- Provided information -
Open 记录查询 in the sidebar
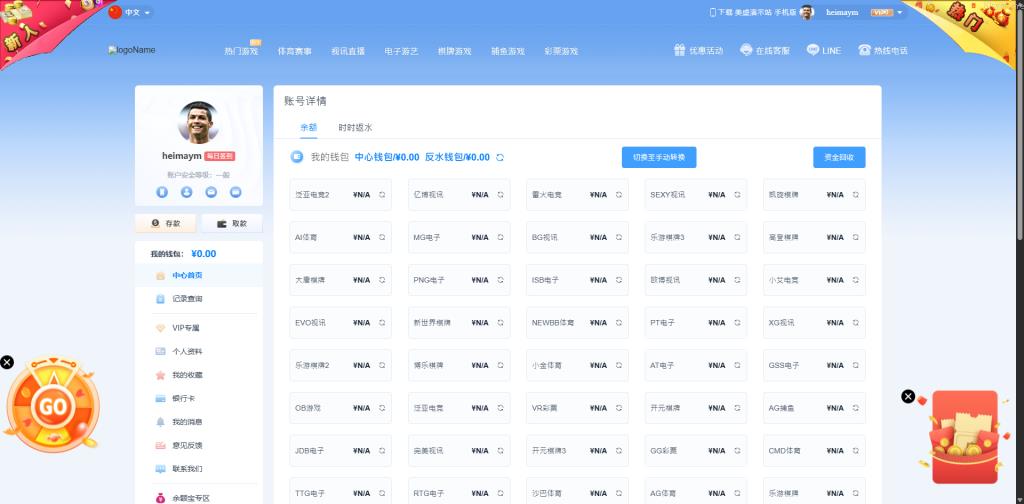point(186,299)
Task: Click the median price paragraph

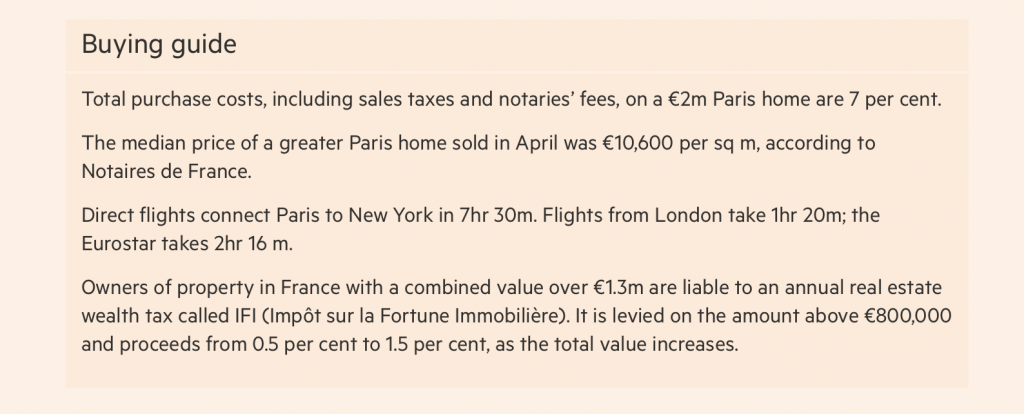Action: point(479,157)
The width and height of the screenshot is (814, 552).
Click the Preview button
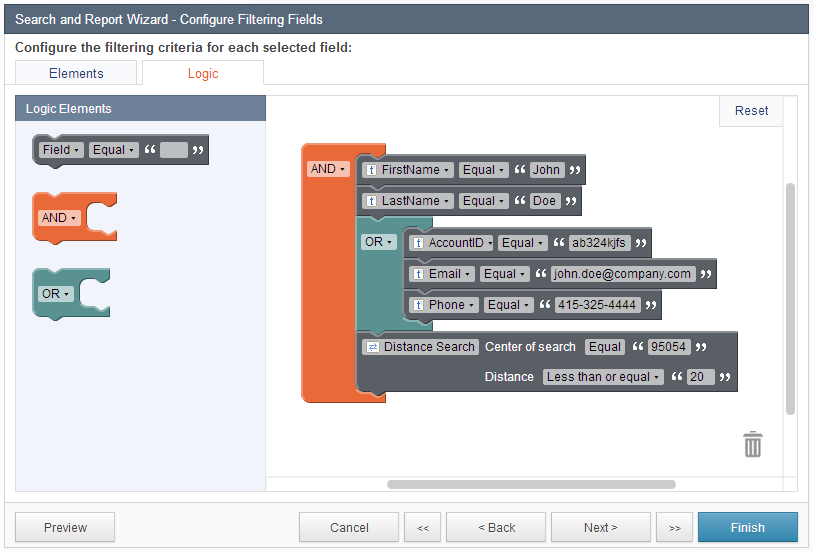point(65,527)
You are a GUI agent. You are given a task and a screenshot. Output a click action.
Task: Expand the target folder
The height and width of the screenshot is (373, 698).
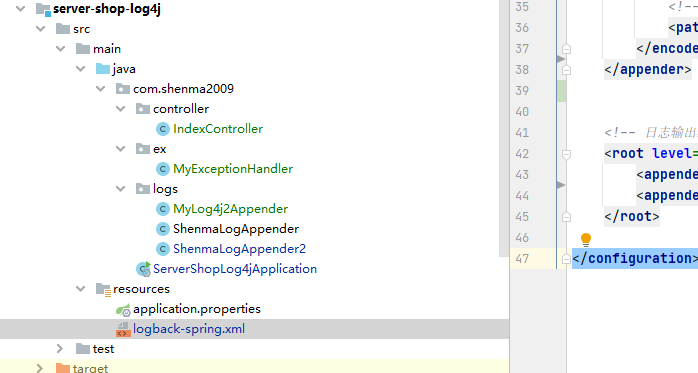tap(40, 368)
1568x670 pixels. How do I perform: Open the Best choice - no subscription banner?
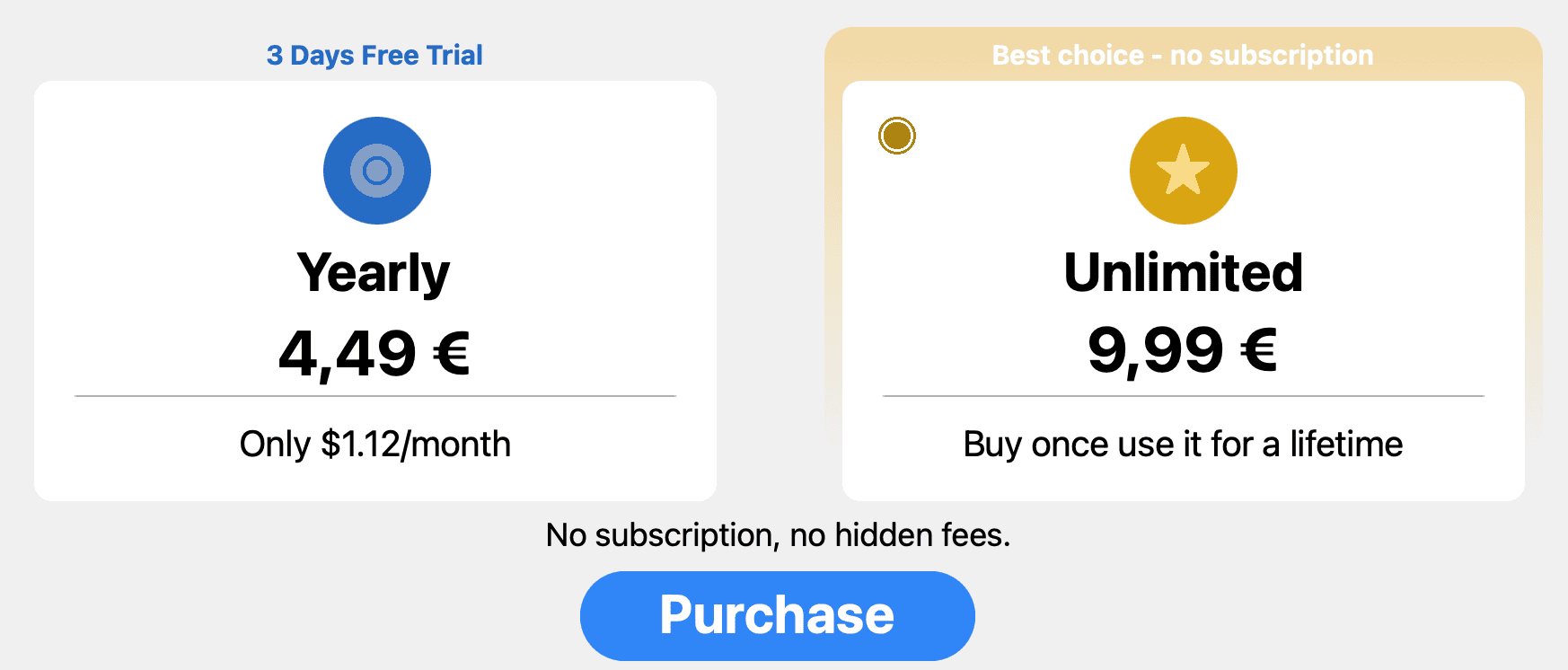1183,55
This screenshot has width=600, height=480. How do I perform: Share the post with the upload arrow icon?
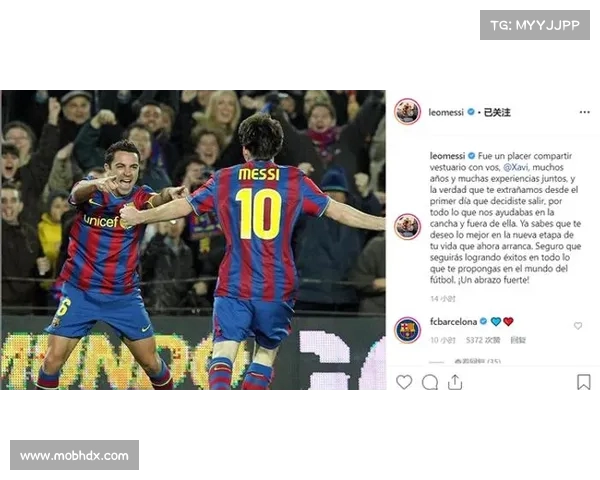(x=455, y=382)
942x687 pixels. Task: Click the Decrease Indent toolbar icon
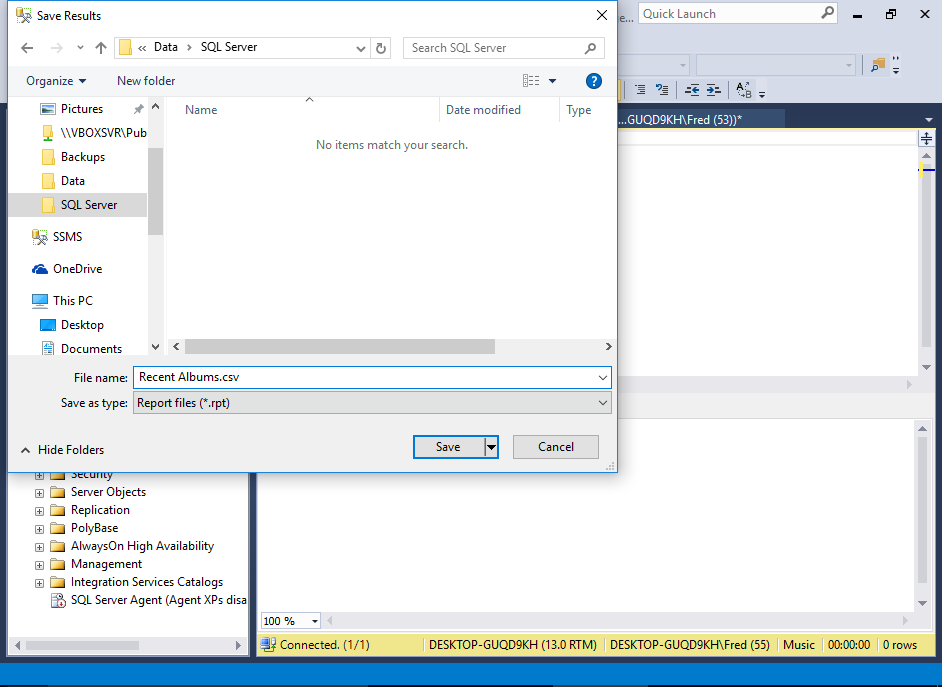click(x=692, y=90)
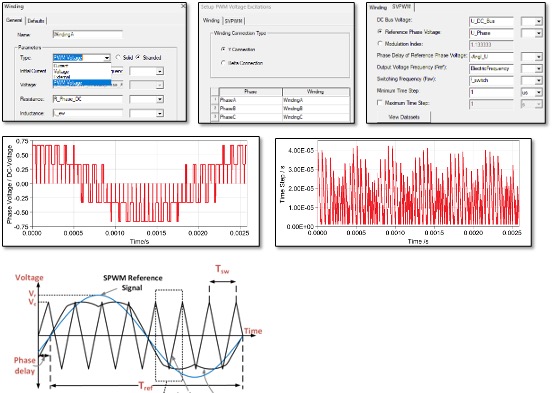The image size is (552, 393).
Task: Pick External in the Type dropdown list
Action: (62, 77)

- Work request -
Pictures excluded, return exactly the lines from the one with "The width and" through the final line of the entries above, both included.

- Output below -
The width and height of the screenshot is (814, 552).
Click the Preview button
point(65,527)
You are a GUI agent. You are given a task and a screenshot. Output a click action.
Task: Expand the target folder
The height and width of the screenshot is (373, 698).
tap(40, 368)
1568x670 pixels. How do I perform: Open the Best choice - no subscription banner?
1183,55
This screenshot has width=600, height=480. How do I perform: Share the post with the upload arrow icon?
(x=455, y=382)
942x687 pixels. Task: Click the Decrease Indent toolbar icon
click(x=692, y=90)
The image size is (552, 393).
Task: Pick External in the Type dropdown list
Action: (62, 77)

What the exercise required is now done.